Wow Badonkadonk what a brilliant post! BTW I think your metaphor is excellent I can back up the punch bag idea. We bought one for The Boy last Christmas. Cuz he's only little we just got a small one from Boots of all places . It's the real maccoy - used for training for martial arts - but is specially designed for kids. Dunno if they'll have em this year or not. Good solid base cos you fill it with sand. If he gets physical we direct him to it. Sometimes he even goes to it himself these days and has a good thrash about I must admit I really like the wallpaper idea / letting him vent by writing. Might try that one as he gets bigger. PS Badonkadonk I love the idea of you and your fella letting it all out with a good scream and paddy. If ever I see the two of you, I might come over and join in. Sounds very liberating to me

I've decided. The chap can't have had an ASD. Why? Well, because if The Boy went out randomly attacking people he wouldn't NEED bricks. I can tell you that a well placed head butt is extremely effective. Especially on males, considering The Boy's current height and the positioning of gentlemanly "important bits". Anyway, can't hang around here today, I'm off for an AS test. I know all the words to Bohemian Rhapsody & I've felt like clunking two of my bosses today with hot coffee mugs (viable alternatives when bricks are unavailable) so I must be AS. I'm fitting in a test in my lunch hour, cutting out all that doctor and assessment mularky and giving CW a call. They'll dx me in no time - probably before I've finished my sarnie.

I'm sorry mate, I don't really have any ideas - others on this board are much more knowledgeable than I - but I just wanted to say that targets like the one above really really really annoy me. Just what is so important about eye contact anyway? Just because someone isn't looking at you doesn't mean they aren't listening. I've seen evidence of that every day. It's our petty NT brains that can't get around this & insist on eye contact. Sorry, it just makes me so cross <'> To you. Hope someone is along sooner with practical advice, rather than just a rant.

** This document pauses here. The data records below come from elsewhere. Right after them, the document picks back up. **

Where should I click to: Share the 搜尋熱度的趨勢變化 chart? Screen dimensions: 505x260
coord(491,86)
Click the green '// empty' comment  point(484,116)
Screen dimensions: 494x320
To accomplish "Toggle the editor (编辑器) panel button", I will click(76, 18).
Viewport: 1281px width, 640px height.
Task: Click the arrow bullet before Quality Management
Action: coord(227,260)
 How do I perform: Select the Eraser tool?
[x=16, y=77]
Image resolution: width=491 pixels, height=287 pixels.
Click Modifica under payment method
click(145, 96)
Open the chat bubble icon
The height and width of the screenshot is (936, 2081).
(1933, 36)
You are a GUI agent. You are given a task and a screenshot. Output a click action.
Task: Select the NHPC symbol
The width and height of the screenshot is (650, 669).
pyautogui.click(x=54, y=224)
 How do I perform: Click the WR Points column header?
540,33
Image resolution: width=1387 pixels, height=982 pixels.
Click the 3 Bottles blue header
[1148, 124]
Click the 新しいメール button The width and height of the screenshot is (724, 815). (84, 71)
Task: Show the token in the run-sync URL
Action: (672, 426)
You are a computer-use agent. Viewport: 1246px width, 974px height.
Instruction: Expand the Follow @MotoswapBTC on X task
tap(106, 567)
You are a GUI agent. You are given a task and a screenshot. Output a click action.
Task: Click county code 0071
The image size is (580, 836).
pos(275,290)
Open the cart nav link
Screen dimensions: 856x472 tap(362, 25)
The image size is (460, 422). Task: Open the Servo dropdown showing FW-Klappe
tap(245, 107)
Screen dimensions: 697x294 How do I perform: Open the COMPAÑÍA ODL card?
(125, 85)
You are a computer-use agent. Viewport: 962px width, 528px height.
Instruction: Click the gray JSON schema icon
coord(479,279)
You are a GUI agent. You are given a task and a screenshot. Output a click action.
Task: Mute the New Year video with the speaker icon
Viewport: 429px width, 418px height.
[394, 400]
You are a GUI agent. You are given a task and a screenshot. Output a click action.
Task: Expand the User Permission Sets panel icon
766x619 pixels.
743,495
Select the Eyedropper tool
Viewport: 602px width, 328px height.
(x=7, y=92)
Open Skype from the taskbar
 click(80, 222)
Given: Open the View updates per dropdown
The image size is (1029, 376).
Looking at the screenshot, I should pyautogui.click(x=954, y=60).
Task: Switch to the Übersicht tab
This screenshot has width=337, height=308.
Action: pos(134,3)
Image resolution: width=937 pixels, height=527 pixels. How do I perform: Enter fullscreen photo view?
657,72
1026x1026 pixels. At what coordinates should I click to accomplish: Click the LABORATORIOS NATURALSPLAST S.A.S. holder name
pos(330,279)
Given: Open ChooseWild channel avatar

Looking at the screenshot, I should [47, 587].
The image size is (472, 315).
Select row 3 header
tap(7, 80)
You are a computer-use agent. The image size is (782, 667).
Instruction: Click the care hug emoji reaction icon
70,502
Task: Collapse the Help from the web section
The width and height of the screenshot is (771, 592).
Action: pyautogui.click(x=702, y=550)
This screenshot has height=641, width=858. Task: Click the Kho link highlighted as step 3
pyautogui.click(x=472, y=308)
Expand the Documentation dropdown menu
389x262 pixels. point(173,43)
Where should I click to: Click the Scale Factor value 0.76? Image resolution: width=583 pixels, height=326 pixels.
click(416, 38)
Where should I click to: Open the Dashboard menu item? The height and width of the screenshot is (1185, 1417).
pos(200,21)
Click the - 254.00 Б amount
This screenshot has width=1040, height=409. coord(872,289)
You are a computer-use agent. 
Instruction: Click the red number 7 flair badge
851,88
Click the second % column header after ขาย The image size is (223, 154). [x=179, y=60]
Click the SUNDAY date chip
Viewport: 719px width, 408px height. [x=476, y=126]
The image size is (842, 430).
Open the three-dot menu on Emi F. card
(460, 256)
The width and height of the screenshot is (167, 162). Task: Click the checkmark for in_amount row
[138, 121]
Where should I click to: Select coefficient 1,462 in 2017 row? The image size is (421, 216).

First of all, can I thank you for understanding what I was rather clumsily trying to say. I was thinking about my post last night (no PC access at home) and started to worry that I'd come across as all patronising & I didn't want that! So thanks for reading between the lines so well! The first part of your question is quite difficult to answer. We certainly did see that The Boy started to show an interest in communication when the PECs were used. However, how much of that was purely down to PECs is difficult to say. You see he also started part time at a special nursery at the same time & they obviously implemented other things that all helped him. Certainly within a month we saw The Boy start to understand PECs (he really did take to them quickly). Now - a year on - if he wants something & doesn't know how to ask for it / show us what he wants, he goes to his PECs pictures and gets one out to show us to help explain what he wants. He's been doing that for about a month now. It's still patchy, but it's a start Hours of the week we do it? We do it all the time. He has a timetable of events on the wall which show what's happening. Generally this is standard for the evening - play, bath, tv, bed. But it is useful if we are going to do something different like go shopping or on Sunday fireworks show. Because he's prepared that it wont be his usual routine he reacts better. I'm also planning to do a "portable" timetable to take out and about with us. I just have problems getting a "round tuit" IYKWIM at the mo Are we still doing it now? Yes and will continue to do so. The thing about PECs is that it evolves. It starts at the basic timetable level (which is more or less where we are now) then it progresses to exchanging symbols (which we're just moving onto) and then the child / person can use it fully as a whole method of communication if needed. I think there are even packages where the person can type in PECs and it translates to words. So it is quite a useful tool all in all. Anyway, hark at me waffling on! No probs with my communication except shutting me up

Sex education / changes in their bodies. It's gotta be handled differently for our kids - I mean I learnt mostly from friends, but you really wouldn't want our kids to learn that way, not knowing how to extract what's true & what's utter bs.